[INSTRUCTIONS TO FOLLOW] Each line of the records that includes "screenshot" should be found and copied.

═════ EXERCISE DATA ═════

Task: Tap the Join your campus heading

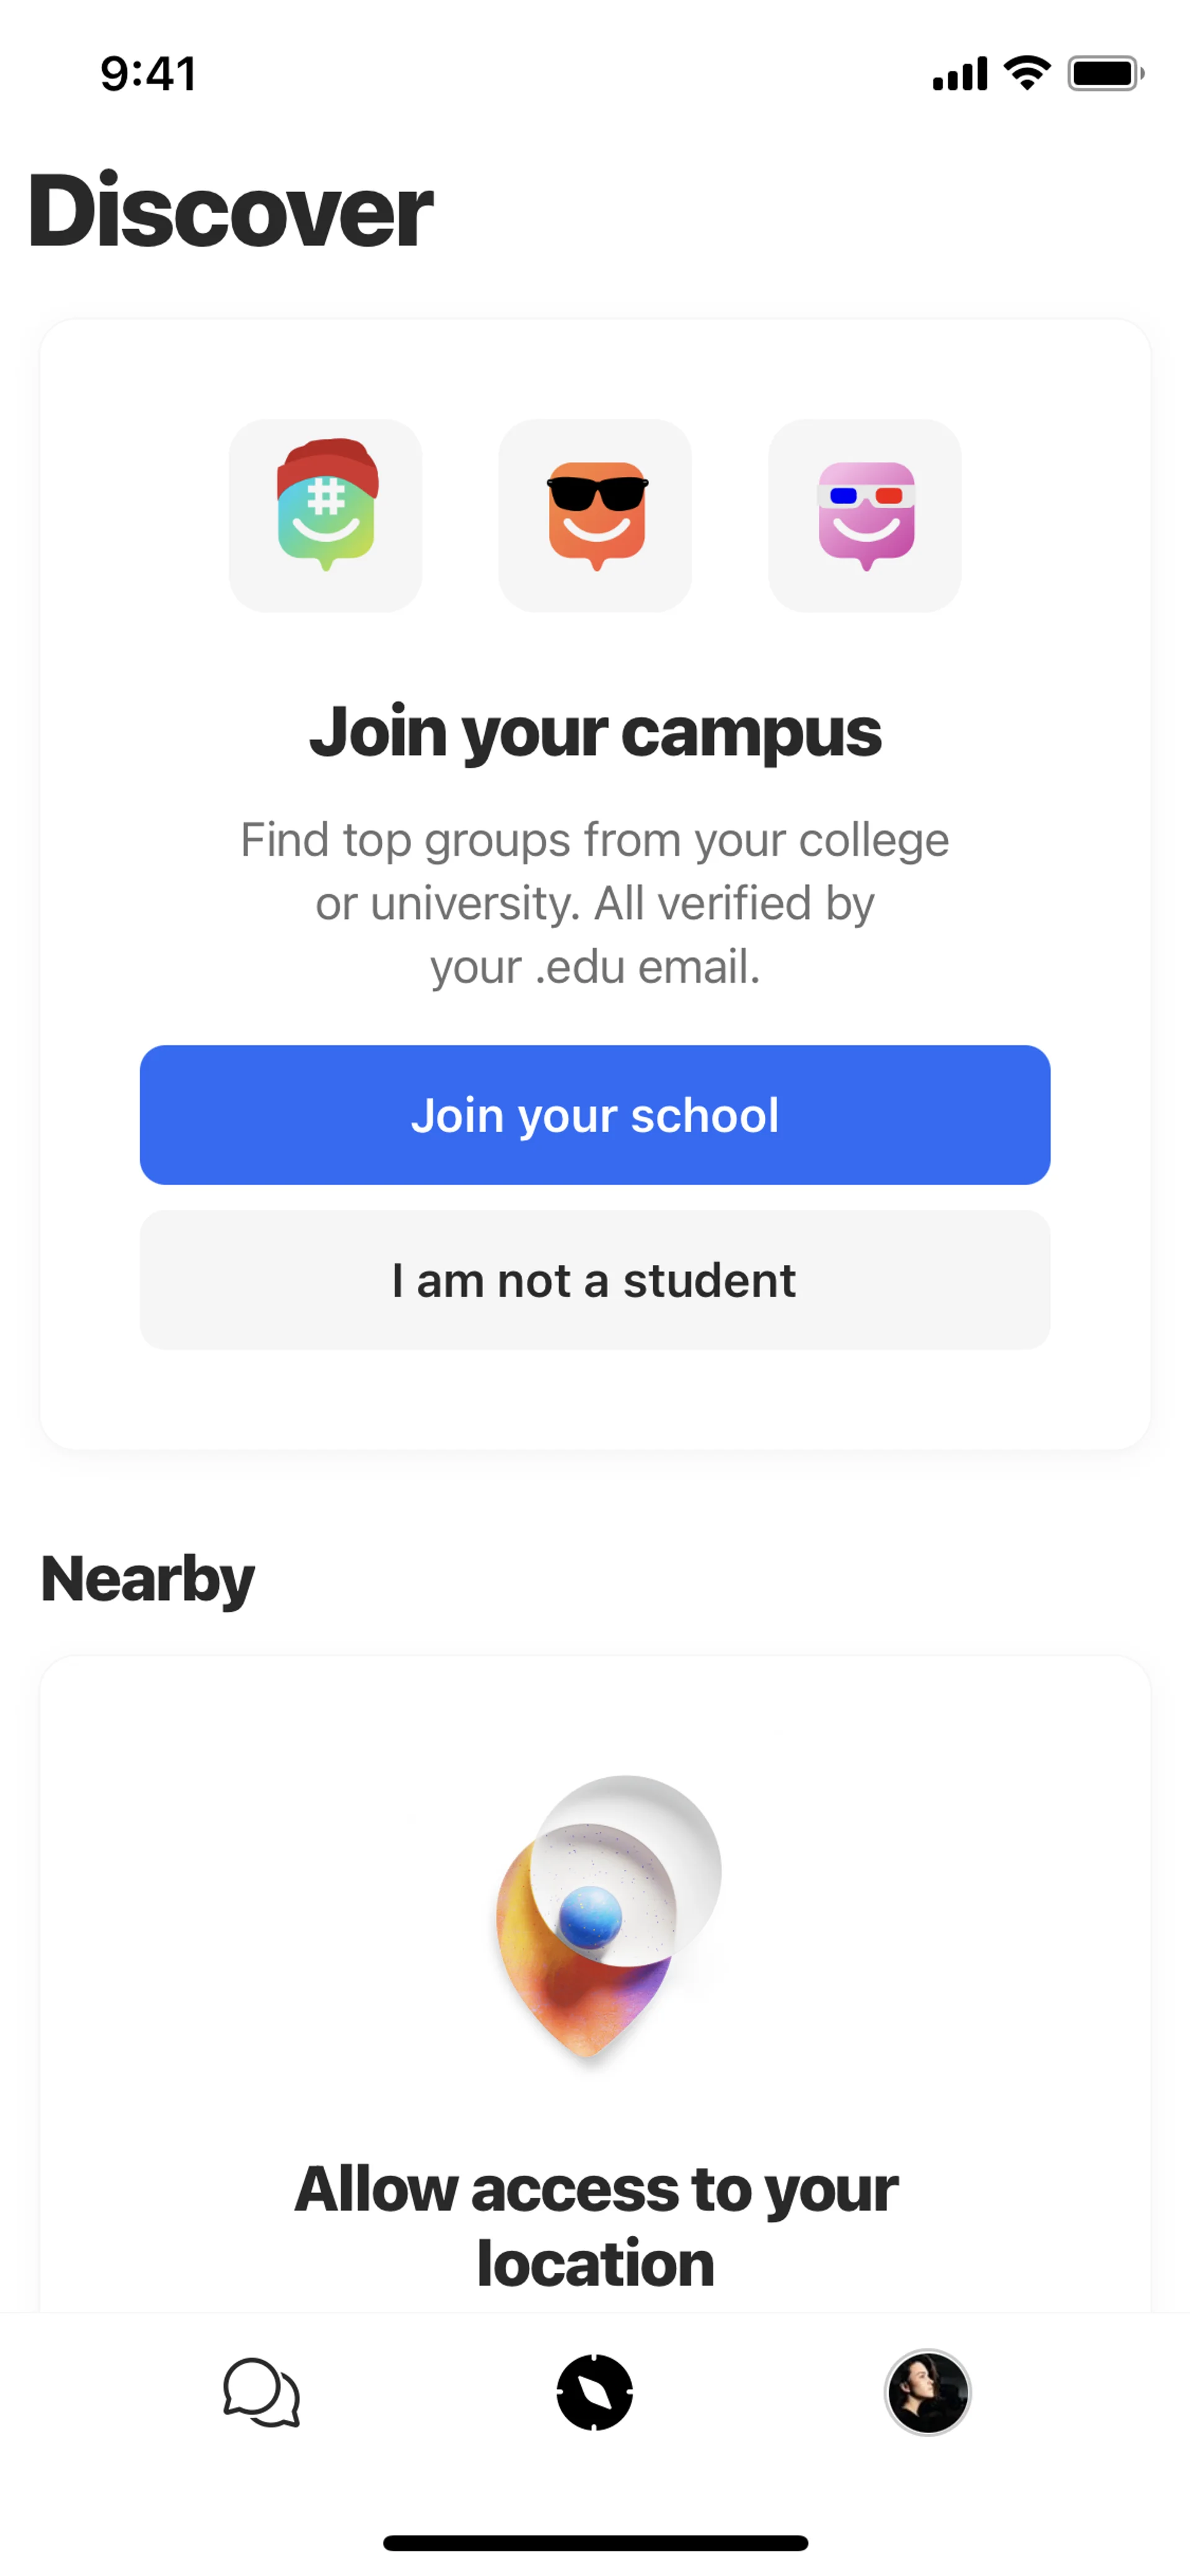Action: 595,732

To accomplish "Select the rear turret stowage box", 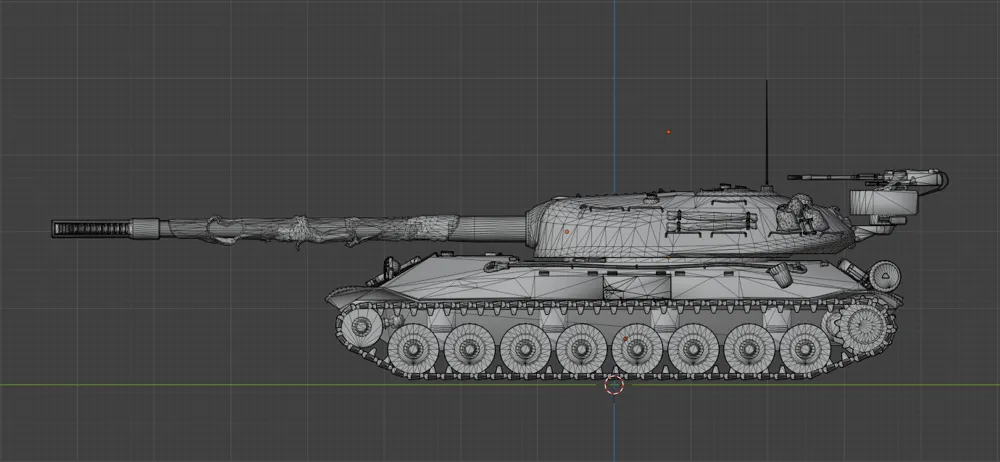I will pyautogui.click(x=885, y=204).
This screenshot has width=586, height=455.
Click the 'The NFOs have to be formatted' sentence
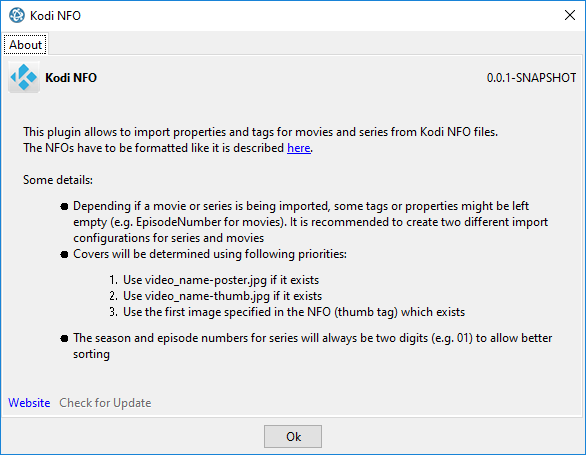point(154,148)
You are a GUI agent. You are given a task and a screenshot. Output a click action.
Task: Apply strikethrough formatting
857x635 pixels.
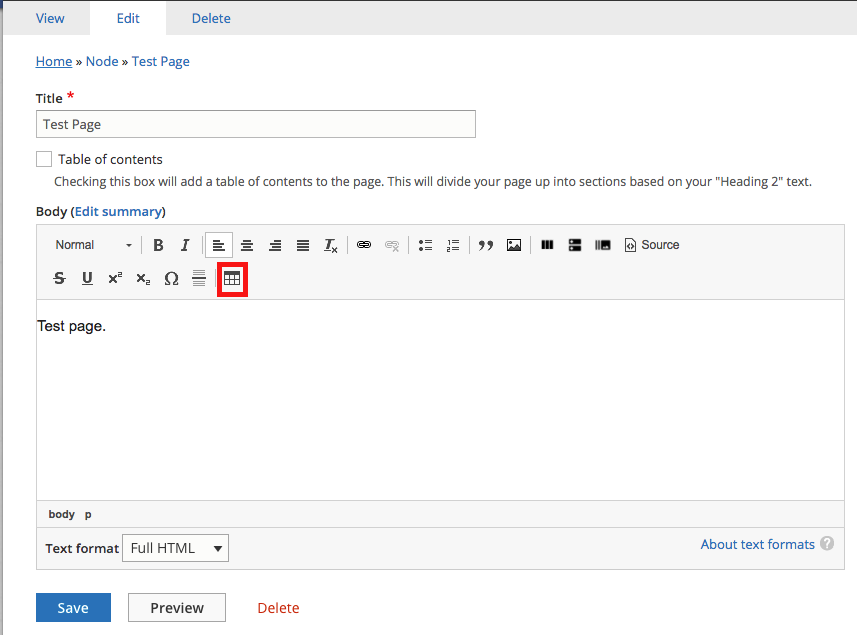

═════

[EXPECTED ANSWER]
This screenshot has width=586, height=455.
You are a GUI agent. You are given a task and a screenshot. Output a click action.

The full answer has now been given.